Hyperbranched Oxime‐Ester Covalent Adaptive Network for Recyclable Ultralow‐Dielectric Epoxy

Epoxy thermosets are indispensable in high-frequency (5G/6G) electronics, but their permanent crosslinks hinder recyclability and worsen e-waste. Although covalent adaptable networks (CANs) offer recyclability, their polar dynamic bonds exacerbate dielectric losses at gigahertz (GHz) bands due to dipolar relaxation. Here, we develop generation-tunable dendritic dynamic crosslinkers that yield recyclable epoxy-based printed circuit board (PCB) with ultralow dielectric performance. O-acylation reaction of a vanillin-derived tetrahedral aldoxime with phthalic anhydride affords precise control over generations, branching degree, and nanomorphology of the crosslinkers.
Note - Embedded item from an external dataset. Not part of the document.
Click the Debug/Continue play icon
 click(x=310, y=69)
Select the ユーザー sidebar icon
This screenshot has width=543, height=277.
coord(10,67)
This controlled synthesis yields porous coral-like architecture, which in turn produces graded-branched epoxy CANs with enhanced free volume and steric confinement. Within the rigid constrained topology, the network containing spherically distributed oxime-ester motifs exhibits restricted dipolar relaxation and achieves low dielectric loss in GHz bands, while remaining acid-cleavable for closed-loop recycling at 80 °C. The resulting PCB exhibits a record-low dielectric constant/loss (2.02/0.005@10 GHz), 71.53% improved X-band impedance matching, a tensile strength of 256 MPa, and V-0 flame retardancy, alongside a 98.9% reduction in ecotoxicity after recycling. This work demonstrates how precision dendrimer synthesis and topology regulation can reconcile the tradeoff between circularity and high-frequency performance in sustainable electronics.